I combattenti ribelli riconoscono in privato di essere al corrente dell’offerta di amnistia e che taluni hanno scelto di accettarla, anche se dicono trattarsi di una piccola parte di quelli che combattono contro il governo.
“Io mi sono battuto per la rivoluzione, ma adesso penso che abbiamo perso quello per il quale ci battiamo”, dichiara Mohammed, un ribelle mussulmano moderato della città settentrionale di Raqqa, che non ha voluto declinare il suo cognome. “Ora gli estremisti controllano la mia città. La mia famiglia è scappata verso la zona controllata dal governo, perché la nostra città è diventata troppo pericolosa. Assad è terribile, ma l’alternativa è peggio”.
La prevalenza dei gruppi islamisti estremisti nelle zone controllate dai ribelli, soprattutto a nord, ha spinto taluni combattenti dell’opposizione a “abbandonare” la loro causa.

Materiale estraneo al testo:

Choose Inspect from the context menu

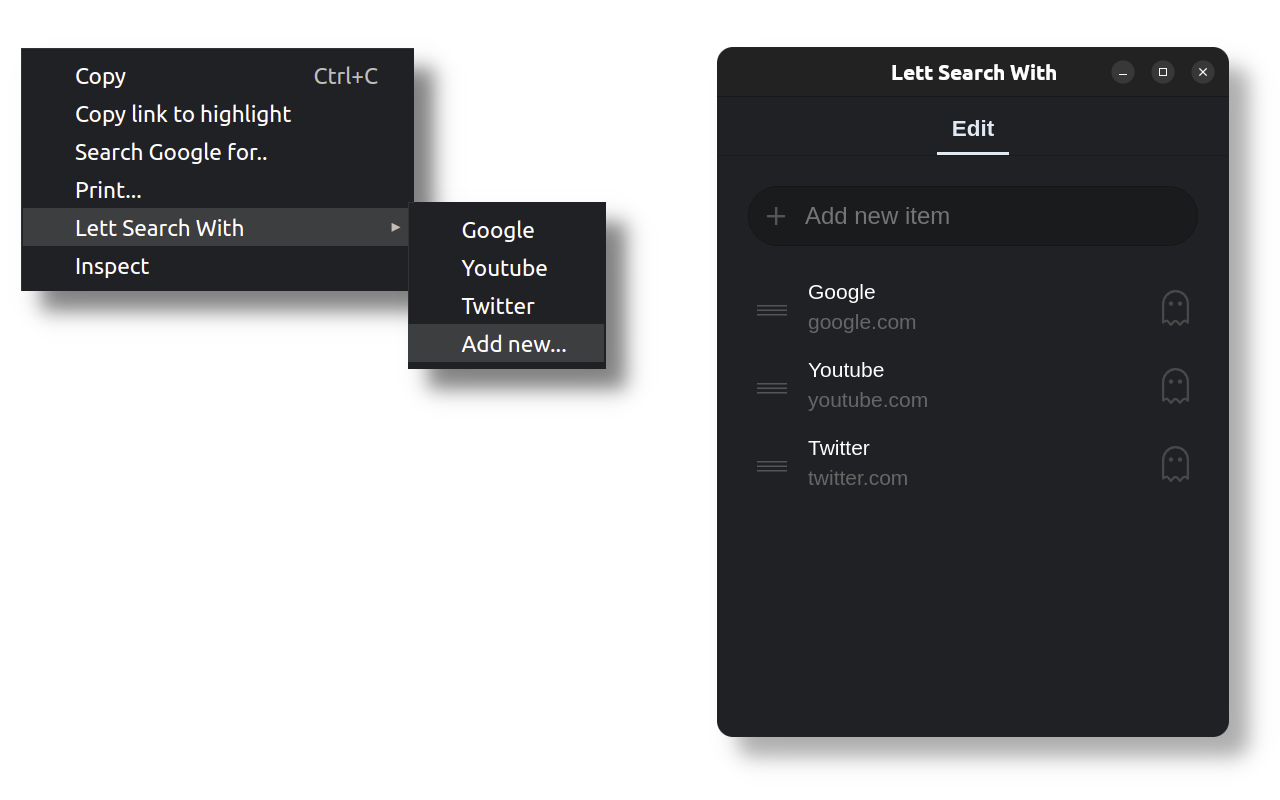point(112,266)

Ziad Abu Jabal è originario di uno dei villaggi della provincia di Homs, i cui abitanti hanno recentemente deciso di abbandonare la lotta contro il regime. “Quando manifestavamo, noi volevamo maggiori diritti – dice – ma dopo aver visto le distruzioni e la potenza degli jihadisti, abbiamo concluso un accordo col governo”.
Il signor Haider dice di avere assistito martedì pomeriggio ad una cerimonia nel corso della quale 180 combattenti dell’opposizione sono stati rinquadrati nelle forze di polizia del governo, dalle quali avevano fatto prima defezione.
Benché non sia stato possibile verificare questa informazione, quando il Daily Telegraph di Londra aveva visitato la sede del ministero della riconciliazione a Damasco, l’ufficio era gremito di famiglie dei ribelli che combattono nella periferia della città, che affermavano che i loro uomini volevano arrendersi.
Un negoziatore del ministero, che ha fornito solo il nome Ahmed, stava organizzando la defezione di un comandante ribelle e di 10 suoi uomini nel settore di Ghouta.
“Ci sono voluti tre mesi di negoziati e questo per noi ha il valore di un test – ha detto – Se tutto va bene, il comandante dice che altri 50 seguiranno”.
Ha descritto le misure prese per permettere il ritorno dei combattenti pronti a deporre le armi. Prima di tutto – dice – un negoziatore deve attraversare la linea del fronte per una riunione nel territorio sotto il controllo dei ribelli. “Dobbiamo sperare che il comandante ribelle ordini ai suoi uomini di non spararci addosso”.
I potenziali transfughi ricevono dei documenti che permettono loro di passare attraverso i controlli dell’esercito regolare, prima di raggiungere un posto sicuro in attesa che i loro nomi vengano cancellati dalla lista delle persone ricercate tenuta dal ministero della difesa e dai servizi di informazione.
I ribelli “non avevano intenzione di entrare nelle organizzazioni islamiste estremiste che oramai hanno guadagnato molta influenza – dice – e adesso vogliono tornare a una vita normale”.
Nei giorni che hanno preceduto la conquista della città di el Quseir il mese scorso, il Daily Telegraph aveva visto dei mediatori alla frontiera libanese lavorare con l’esercito regolare per ottenere una amnistia per i combattenti che avessero accettato di arrendersi.
Il telefono squillava con le chiamate disperate dei parenti dei ribelli. “Queste madri sanno che è l’ultima speranza per i loro figli. Se non depongono le armi adesso, essi morranno perché stanno perdendo la battaglia”, affermava Ali Fayez Uwad, il mediatore.